Everyone is awaiting the midterm results on Tuesday as a clue for where the country is headed. I'm nervously awaiting my official yearly review on Tuesday to get a clue where they see my position going. I know that I've exceeded expectations for what they hired me for, but my natural tendencies keep making my anxiety spike whenever I think of a performance review from a boss I don't know well.
I was spoiled in that way at my last job. With the exception of the first 3 years I was there I knew my bosses pretty well, worked in the same office with them every day, and was comfortable just having a conversation. I also knew that the compensation wouldn't even be cost of living and there was nowhere to be promoted unless I wanted management, so it really was just a formality.
Here I don't know if I'll get that pressure to transition into a different role, or be asked to take on extra duties, or have to deal more with politics. I have had jobs that wanted me to do all of these things, but in general, at work I'm already giving 110%. I don't have the physical energy or mental capacity to take on additional duties, and negotiations with vendors go about as well as my efforts to negotiate salary, which is to say not well at all.
In short, I suck at politics and management responsibilities, and all I really want are the resources to do my existing job well.
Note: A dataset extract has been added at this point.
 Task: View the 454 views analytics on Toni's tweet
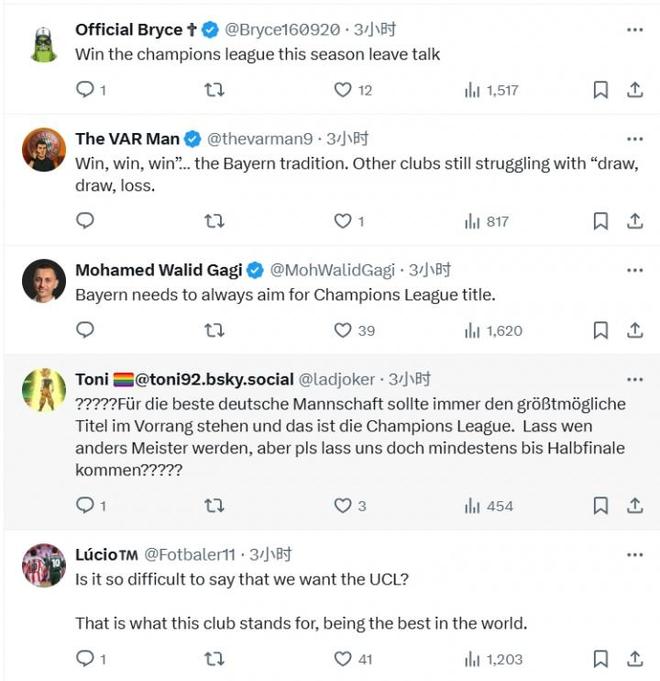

I already learn something new every day, and have expanded my skills (IMO) rather impressively in the eight short months I've been there, especially with Bloomberg, and have managed even the busiest days without putting in more than 3 hours of overtime. I (again IMO) have integrated with the department; they all know me, I'm always on camera on calls, and they know I'm always willing to share my knowledge or walk them through things they're not familiar with. I also lean on and learn from them in the same way.
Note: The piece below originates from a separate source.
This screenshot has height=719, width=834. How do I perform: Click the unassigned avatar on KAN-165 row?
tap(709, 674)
I don't see my lack of ambition as a fault, I view it as an acceptance of what I'm comfortable and not comfortable with, and placing priorities on preserving my own sanity and reducing my anxiety. I wish the rest of the world saw it that way, but in capitalism it's seen as weakness. If so? Ok, I'm weak. But I refuse to put myself in the position again where stress is ruining my health just to follow the corporate philosophy of ambition above all else. I hope my boss understands that, and that this conversation goes well. Until then: deep breaths.